The game sets up, gets ready to play and looks like the usual split screen affair of games at the time like Top Gear and Mario kart and that's really where the game differs. The frame rate stutters along like a backfiring scrap heap of a car. The refresh rate is so slow that by the time someone has been seen they're already processed as have over taken you and gone into the distance, your only time to see someone is when you fly past them, they fly past you, or you're level with them very briefly. Shooting at them is beyond a joke, you can't aim accurately with the limited frames of animation of your vehicle and with slow refresh and lowered frame rate, and your bullet is there for a second and gone. Even successfully hitting someone slows them down so slightly that it barely seems to have done anything and when you stop shooting them, they speed right back up to what they were before the change.
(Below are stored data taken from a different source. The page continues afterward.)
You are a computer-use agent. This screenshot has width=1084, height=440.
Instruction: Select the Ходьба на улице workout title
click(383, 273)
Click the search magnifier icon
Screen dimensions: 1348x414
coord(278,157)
So the one extra function in a racing game to help you overtake; lets you pull level at the MOST effective it can be.

This game was clearly rushed.

The levels and races are bland and repetitive, backgrounds and the tracks themselves are indistinct from each other and the music grates heavily upon the brain with its awful synths best left to crappy old Midi libraries labelled under "What the fuck were we thinking".

As I mentioned earlier in the review, sometimes you realise that games were made with a lack of firepower and strength that later generations of consoles could manage. Sometimes you play a game realise that split screen tends to be slower and missing something that full screen has. In some games a full screen, single player mode, has a remarkably better refresh rate than the split screen and usually more detail. This games HAS NO SINGLE PLAYER SCREEN. The single player mode is just the fucking multiplayer mode while the bottom half follows one particular AI racer.

There was never any attempt to overcome the trials and tribulations of the hardware limitations, it's a shitty, hastily made, mash up of code that likely was hacked together and slashed out as a means of simply putting out SOMETHING that had racing in it to try and get in on the fat cow of kart racing that was being used. I'm hugely grateful that the £1 I spent hiring the game would have gone to the lovely people who ran the shop rather than the spluttering shit-fest of a company that published this dross.

My sympathies go to those that spent a full £30 or £40 on this pile of dogshit. If anyone has a copy of this game, please send me vids of you destroying it for the good of future generations.